>> BEGIN

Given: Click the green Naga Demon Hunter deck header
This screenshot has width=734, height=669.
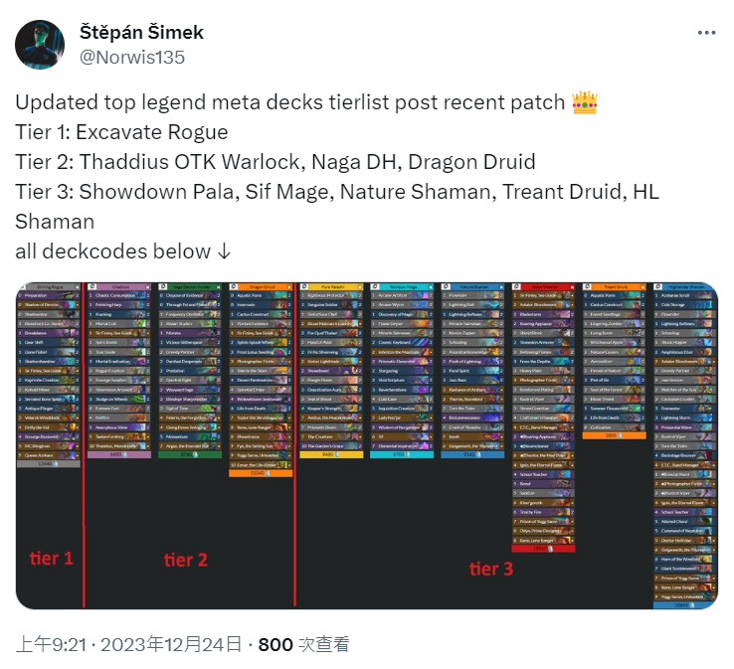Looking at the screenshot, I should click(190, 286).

>> END
>> BEGIN

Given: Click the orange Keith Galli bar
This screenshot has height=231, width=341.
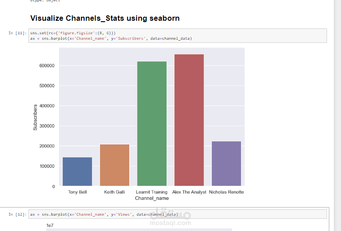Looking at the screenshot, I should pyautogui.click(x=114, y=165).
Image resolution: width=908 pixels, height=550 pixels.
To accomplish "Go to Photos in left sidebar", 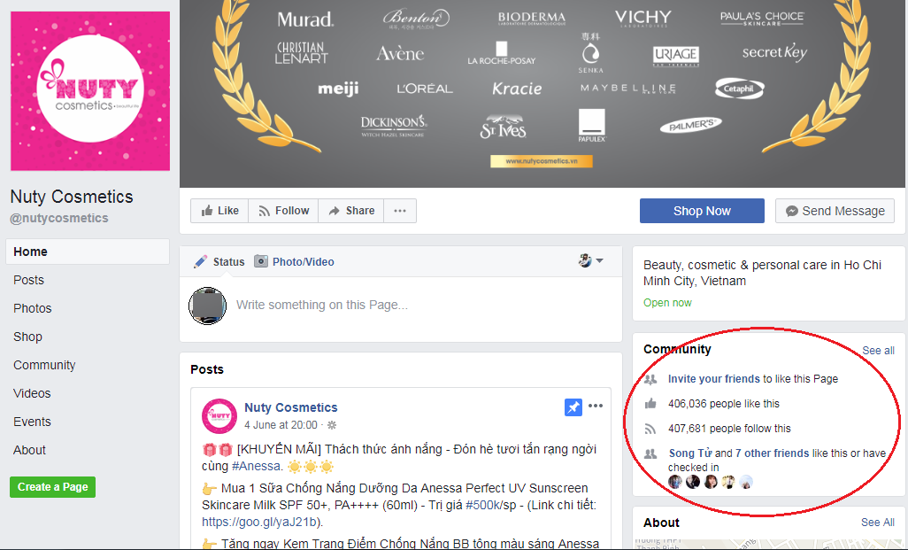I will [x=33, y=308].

>> END
>> BEGIN

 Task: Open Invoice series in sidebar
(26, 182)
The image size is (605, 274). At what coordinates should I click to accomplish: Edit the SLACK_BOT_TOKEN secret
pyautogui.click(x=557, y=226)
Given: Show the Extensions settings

>> END

TASK — Which lines in the rows above contain the word "Given"? Gather every one of them.

PROBLEM SOLUTION —
Given: Click the green Naga Demon Hunter deck header
Given: Click the orange Keith Galli bar
Given: Show the Extensions settings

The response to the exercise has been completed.